The paper "ZTE Corporation and Globalisation" is a good example of a business case study. ZTE Corporation previously known as Zhongxing Telecommunication Equipment (ZTE) Company is a multinational corporation (MNC) in the systems and telecommunications sector headquartered in China. Having originated from an emerging market, ZTE has managed to become the fourth-largest manufacturer of mobile devices in the world. Android tablets and mobile phones comprise the largest percentage of devices manufactured by the company (Jiang 2005). Currently, the firm uses its ZTE brand to market its products. Moreover, ZTE is an original equipment manufacturer (OEM).
Globalisation has yielded both opportunities and threats to the success of the company on the international scene. This paper focuses on the opportunities and threats presented by globalisation for decision-makers. It also includes lessons that managers of international businesses should learn between home and host country differences in achieving success. Opportunities Presented by Globalisation ZTE’ s global growth strategy is evident in one of its vision statements that state that the MNC should become a truly local and global company by 2008. By so doing, the firm intended to reap 50% of its revenue from the international market.
The vision statement turned out to be a reality since the firm has emerged to be one of the largest manufacturers of mobile phones in the world. There are a number of opportunities presented by globalisation that have influenced decision making and are responsible for the massive success of the company in the international arena. They include the increased market for products, cost incentives, government incentives, and increased competitive forces (ZTE. com, 2016). Global Markets Globalisation subjected ZTE to global consumers thereby paving the way for the firm to generate additional revenue from foreign customers (Jiang 2005).
Just like other global vendors of telecom equipment, the continued success of ZTE depended on its ability to avail its products to the international market (ZTE. com, 2016). At the time of embracing globalisation, the world’ s top 10 mobile operators served the needs of the global market. There were approximately 900 customers of mobile wireless services that required a stable supply of mobile devices. The realisation acted as an incentive for the decision of ZTE to venture into the global market.
ZTE realised that the customers were evenly distributed all over the world. As a result, it was imperative for the decision-makers in the company to extend its operations as a vendor of telecom devices so as to meet the rising customer demand. The emergence of global markets due to globalisation implied that telecom vendors realised much of their revenue from global customers as compared to local ones. For instance, 90% of revenues generated by Nortel, Nokia and Ericsson originated from global markets that were outside their home countries.
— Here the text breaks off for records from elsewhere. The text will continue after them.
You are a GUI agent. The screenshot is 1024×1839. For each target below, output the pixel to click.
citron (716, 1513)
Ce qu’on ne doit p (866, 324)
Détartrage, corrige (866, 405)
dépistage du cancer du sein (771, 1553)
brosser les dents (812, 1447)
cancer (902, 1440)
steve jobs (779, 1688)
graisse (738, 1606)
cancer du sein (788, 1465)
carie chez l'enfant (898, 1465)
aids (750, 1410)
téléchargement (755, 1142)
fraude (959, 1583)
Increased revenue from foreign markets was as a result of the fact that foreign markets are usually larger than domestic markets.
As a result, firms that intended to attain higher revenues had to globalise their operations into the global market rather than focusing on home markets. The ability of ZTE to capitalise on global customers and lead countries turned out to be the main opportunities presented by globalisation with regard to global markets (Jiang 2005).